TASK GOAL
Of all the lines below, return only those starting with the line holding "Task: Select the Extra Tall fit button" and going on through the line holding "The height and", exactly as written.

====== SUPPLIED DATA

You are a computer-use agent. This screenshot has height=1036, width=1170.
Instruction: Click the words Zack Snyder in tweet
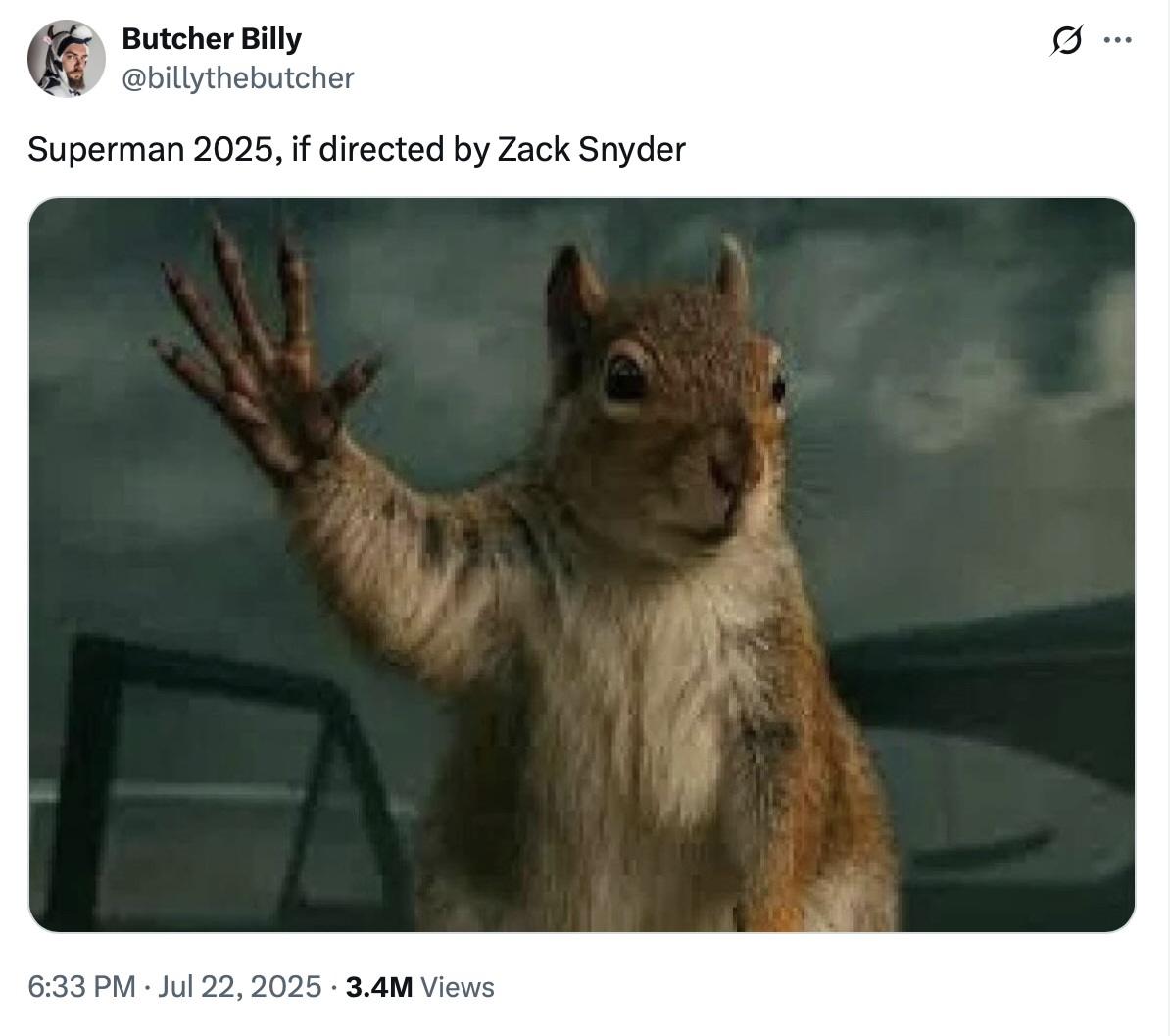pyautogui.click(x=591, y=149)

============
====== SUPPLIED DATA

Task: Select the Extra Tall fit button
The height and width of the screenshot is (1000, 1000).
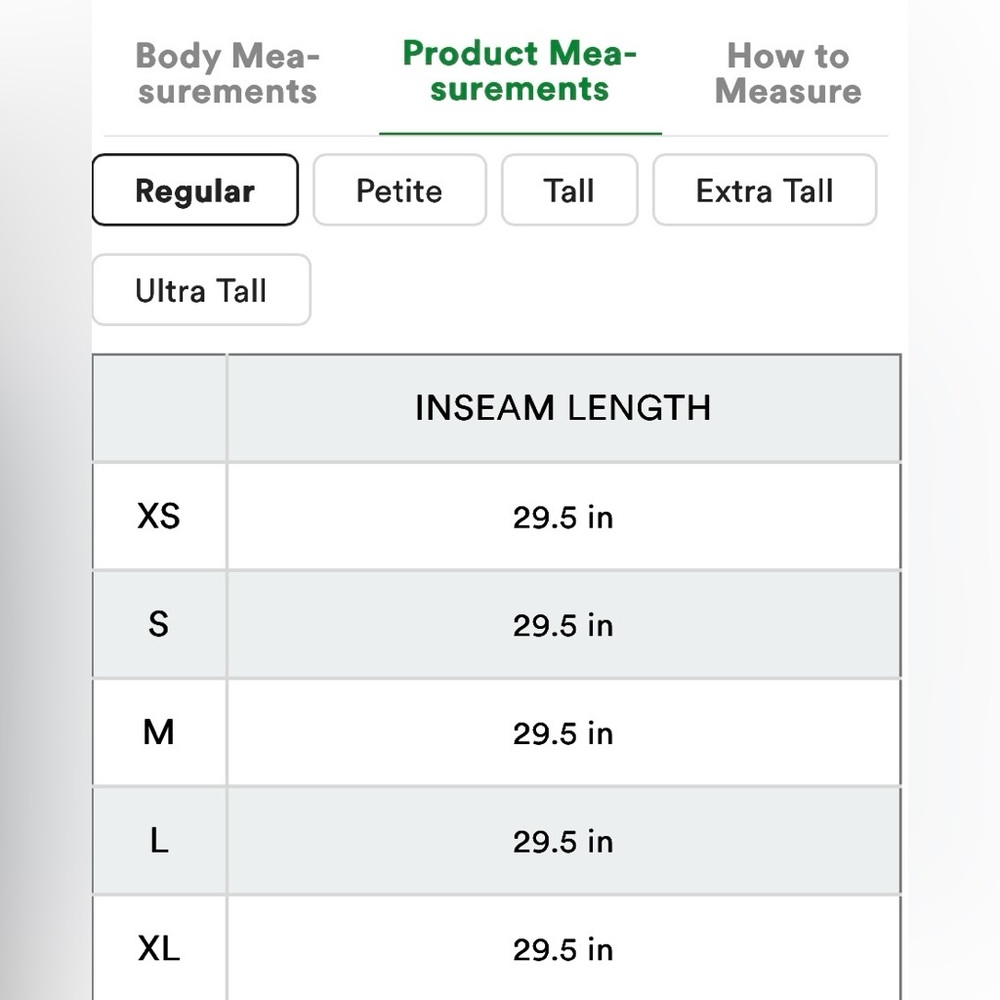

============

OUTPUT FOR THIS EXERCISE
Task: Select the Extra Tall fit button
The height and width of the screenshot is (1000, 1000).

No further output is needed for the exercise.